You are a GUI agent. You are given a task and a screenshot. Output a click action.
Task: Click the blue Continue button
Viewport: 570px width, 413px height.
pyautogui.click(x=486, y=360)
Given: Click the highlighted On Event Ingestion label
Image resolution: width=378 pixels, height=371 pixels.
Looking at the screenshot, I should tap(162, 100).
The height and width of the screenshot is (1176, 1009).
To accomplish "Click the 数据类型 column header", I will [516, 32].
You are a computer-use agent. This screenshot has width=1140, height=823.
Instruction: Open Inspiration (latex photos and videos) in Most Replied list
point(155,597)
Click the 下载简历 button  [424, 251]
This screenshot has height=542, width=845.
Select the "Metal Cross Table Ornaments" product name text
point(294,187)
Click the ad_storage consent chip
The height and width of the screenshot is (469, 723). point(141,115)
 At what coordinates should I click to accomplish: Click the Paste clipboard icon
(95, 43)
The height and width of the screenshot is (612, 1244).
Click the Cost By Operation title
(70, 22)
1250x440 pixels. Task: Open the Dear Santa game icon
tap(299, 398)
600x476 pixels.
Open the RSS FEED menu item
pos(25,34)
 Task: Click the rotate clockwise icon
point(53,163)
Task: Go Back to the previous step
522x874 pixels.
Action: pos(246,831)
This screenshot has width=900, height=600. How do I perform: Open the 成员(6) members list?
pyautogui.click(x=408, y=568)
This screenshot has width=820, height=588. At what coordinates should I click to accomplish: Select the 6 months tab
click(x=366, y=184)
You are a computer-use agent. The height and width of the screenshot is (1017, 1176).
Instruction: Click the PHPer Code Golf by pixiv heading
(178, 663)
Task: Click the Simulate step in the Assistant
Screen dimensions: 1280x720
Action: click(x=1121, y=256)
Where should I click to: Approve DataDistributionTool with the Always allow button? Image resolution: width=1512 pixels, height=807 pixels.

PROBLEM DETAILS: Please go through the data above and copy each line that has the word "agent".

REPLY:
You are a GUI agent. You are given a task and a screenshot. Output a click action.
You are a computer-use agent. This screenshot has width=1140, height=823.
You are a computer-use agent. The height and width of the screenshot is (1017, 1176).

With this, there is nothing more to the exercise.